Follow the Sportsbook Risk Management Strategy to Futureproof Your Business

Photo by Tim Hart on Unsplash
3 years ago

When your business model includes welcoming an almost uncapped amount of risk, the dangers to your future success require no explanation. And yet, sportsbooks continue to make huge amounts of money, despite the fact that bettors have carte blanche to wager on pretty much anything they want and when they want.

The mechanisms their traders and number-crunchers put into place ensure that losses can be kept to a minimum, with the process of ‘laying’ bets to balance the books a practice that’s more than a century old in the sector.

Let’s take a look at an example using some of the latest match-winner NHL betting odds: we can wager on Toronto Maple Leafs at odds of -175, or instead take a chance on the underdogs Montreal Canadiens at +145. As we know, these prices represent the percentage chance of either team winning, and yet when we add them together the total percentage available is 104.47%. This means that the bookmaker has included an overround – sometimes known as vigorish or ‘vig’ in the industry – of 4.47%, which is essentially their profit margin on the match.

Bettors aren’t overly concerned; they will often take the odds available at their favorite sportsbook with no questions asked, and the bookie themselves can limit their liability by building a safety net into their prices. The leading sportsbooks also employ odds-compilers, and while these individuals tend to be sports fans, they aren’t setting prices based on their own instincts, rather they use advanced mathematical modeling to ensure that their odds represent the actual likelihood of a scenario happening.

So essentially what you have is some of the sharpest minds around using the best tools in order to price a betting market just right. That, allied to the use of the overround principle, ensures they can remain profitable even when a heavily-backed favorite goes on to win their hockey game or whatever it might be.

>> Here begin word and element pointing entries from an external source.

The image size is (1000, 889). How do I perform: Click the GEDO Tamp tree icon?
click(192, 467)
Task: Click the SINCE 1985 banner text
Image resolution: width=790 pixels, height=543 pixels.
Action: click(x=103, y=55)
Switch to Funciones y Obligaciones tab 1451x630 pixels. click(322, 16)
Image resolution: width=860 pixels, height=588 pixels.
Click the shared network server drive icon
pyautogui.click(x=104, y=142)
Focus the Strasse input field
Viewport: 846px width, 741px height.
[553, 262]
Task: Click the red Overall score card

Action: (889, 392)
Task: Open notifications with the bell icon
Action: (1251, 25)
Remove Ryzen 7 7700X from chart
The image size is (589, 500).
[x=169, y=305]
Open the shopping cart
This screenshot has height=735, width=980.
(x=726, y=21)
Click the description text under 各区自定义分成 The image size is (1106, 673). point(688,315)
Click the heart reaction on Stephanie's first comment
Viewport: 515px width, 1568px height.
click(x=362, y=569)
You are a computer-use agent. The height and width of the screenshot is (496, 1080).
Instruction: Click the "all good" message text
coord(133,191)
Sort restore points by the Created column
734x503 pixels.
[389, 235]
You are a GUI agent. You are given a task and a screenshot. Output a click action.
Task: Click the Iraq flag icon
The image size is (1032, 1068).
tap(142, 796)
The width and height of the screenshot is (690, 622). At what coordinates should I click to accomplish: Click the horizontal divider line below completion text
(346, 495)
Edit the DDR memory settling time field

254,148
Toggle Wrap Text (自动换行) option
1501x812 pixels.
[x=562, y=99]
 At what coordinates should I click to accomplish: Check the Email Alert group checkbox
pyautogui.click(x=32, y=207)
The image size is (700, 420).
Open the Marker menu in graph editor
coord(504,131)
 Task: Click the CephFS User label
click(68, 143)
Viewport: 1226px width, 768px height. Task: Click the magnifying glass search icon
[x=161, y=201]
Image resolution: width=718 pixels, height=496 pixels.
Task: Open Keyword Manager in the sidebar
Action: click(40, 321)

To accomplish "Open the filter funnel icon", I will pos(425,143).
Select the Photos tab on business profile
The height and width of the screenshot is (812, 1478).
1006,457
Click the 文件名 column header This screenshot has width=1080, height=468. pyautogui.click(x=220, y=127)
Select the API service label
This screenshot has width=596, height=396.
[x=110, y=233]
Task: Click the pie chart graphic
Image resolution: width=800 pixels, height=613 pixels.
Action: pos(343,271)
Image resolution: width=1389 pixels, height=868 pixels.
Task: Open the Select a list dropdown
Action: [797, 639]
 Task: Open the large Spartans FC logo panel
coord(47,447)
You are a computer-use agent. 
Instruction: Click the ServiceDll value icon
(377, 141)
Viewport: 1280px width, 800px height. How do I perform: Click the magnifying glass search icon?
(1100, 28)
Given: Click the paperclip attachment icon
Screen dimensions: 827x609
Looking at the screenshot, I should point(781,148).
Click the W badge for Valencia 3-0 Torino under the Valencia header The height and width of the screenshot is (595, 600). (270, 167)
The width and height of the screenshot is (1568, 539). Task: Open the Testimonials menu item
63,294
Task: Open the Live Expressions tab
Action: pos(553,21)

This model is a lesson to businesses in all sectors. You can’t only welcome risk but profit from it if you are smart, and so it’s very much worth employing risk management specialists, be it in-house or outsourced to a professional, that can turn a potential negative into a positive for your company.

Balancing the Books

Balancing the books- it’s kind of a throwaway term used in business management.

Yet for a sports betting operator, another method that is utilized to manage risk is, quite literally, to balance the book of each sporting event that they offer odds for. Their ultimate goal is to profit with the same amount no matter which of the outcomes occurs so that, in the end, they have no concerns whether it’s the Maple Leafs or the Canadiens that wins the game.

This is made possible by spreading risk, with many sportsbooks laying bets at ‘soft’ bookmakers or betting exchanges, their profit then lies in the gap between the odds they are offering and the price they have accessed from this more generous third party. If a sudden weight of money is wagered on the Maple Leafs, the danger is that their book will become imbalanced. Consequently, they will shorten the odds on the favorite while laying them at another bookie too.

It’s not always possible for a sportsbook to balance their position when market sentiment quickly shifts in one direction or another, and there are times that the bookies have taken a loss through their willingness to accept risk, the first fight between Mike Tyson and Evander Holyfield in 1996 being one such example. However, in the long run, every firm that has taken a big hit on an individual sporting event will recoup those losses by sticking to their guns and a business model that is provably equitable.

In summary, the way that sportsbooks mitigate their risk is a lesson that can be learned from and utilized by businesses in a wide range of sectors. Success can be earned by accepting risk but acknowledging that, in the long term, your firm can be profitable if it sticks to its model of best practice, despite the variance that can test the nerve of even the steeliest of CEOs or CFOs.